EXERCISE DESCRIPTION: Find all lines in the listing that include the word "will", then copy them.

DATA TO PROCESS:
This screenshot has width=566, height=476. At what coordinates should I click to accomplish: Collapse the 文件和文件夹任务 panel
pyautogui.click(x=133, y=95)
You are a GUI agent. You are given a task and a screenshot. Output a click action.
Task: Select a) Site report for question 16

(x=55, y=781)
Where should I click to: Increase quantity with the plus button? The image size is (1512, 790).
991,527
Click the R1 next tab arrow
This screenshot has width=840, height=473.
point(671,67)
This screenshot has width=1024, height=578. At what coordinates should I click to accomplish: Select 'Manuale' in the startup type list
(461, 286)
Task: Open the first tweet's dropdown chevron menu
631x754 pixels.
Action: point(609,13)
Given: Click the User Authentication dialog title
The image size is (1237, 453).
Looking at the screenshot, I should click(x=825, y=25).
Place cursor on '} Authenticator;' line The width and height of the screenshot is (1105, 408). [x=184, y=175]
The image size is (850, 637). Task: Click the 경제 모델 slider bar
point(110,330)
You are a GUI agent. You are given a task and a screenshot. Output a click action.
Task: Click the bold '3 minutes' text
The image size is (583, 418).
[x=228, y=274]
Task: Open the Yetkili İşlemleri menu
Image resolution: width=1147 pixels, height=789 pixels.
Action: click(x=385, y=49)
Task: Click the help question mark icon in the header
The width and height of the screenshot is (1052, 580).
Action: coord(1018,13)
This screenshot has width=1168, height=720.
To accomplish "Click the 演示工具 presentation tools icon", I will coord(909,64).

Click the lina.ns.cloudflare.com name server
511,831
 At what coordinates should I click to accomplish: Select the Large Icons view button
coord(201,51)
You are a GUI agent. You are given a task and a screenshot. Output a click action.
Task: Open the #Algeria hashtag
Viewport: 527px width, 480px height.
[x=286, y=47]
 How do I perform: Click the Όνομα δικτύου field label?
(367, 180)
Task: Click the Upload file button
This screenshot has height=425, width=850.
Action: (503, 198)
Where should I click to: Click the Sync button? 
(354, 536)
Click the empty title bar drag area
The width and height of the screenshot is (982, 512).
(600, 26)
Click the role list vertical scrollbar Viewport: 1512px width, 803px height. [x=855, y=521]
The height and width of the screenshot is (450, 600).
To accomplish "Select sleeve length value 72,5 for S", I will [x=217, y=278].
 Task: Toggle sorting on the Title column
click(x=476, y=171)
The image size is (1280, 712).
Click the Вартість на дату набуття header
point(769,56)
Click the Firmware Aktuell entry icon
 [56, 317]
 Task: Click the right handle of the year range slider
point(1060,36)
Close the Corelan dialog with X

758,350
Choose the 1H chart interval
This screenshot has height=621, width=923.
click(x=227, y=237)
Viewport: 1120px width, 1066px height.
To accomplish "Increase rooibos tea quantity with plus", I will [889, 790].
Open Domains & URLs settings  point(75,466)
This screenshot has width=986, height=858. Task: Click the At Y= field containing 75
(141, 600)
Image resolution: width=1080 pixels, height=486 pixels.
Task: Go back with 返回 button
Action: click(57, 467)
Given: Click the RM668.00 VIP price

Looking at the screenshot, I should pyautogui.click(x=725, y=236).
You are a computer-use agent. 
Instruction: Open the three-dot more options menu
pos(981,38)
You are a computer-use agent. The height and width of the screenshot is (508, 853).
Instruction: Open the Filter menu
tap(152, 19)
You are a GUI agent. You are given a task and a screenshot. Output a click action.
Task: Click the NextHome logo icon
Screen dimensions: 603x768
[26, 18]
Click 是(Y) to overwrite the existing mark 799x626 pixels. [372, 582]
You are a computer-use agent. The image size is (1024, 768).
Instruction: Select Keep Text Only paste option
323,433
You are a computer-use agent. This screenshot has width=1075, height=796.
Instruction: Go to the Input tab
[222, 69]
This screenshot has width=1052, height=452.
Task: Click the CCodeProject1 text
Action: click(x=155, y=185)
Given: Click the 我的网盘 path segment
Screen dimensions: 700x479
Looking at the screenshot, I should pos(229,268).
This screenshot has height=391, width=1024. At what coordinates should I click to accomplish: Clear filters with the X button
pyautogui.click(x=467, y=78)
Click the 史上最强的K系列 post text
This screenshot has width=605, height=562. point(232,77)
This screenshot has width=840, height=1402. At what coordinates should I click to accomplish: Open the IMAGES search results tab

OUTPUT:
To accomplish "Click the 演示工具 presentation tools icon", I will coord(909,64).
To accomplish "Select sleeve length value 72,5 for S", I will [x=217, y=278].
To accomplish "Increase rooibos tea quantity with plus", I will [889, 790].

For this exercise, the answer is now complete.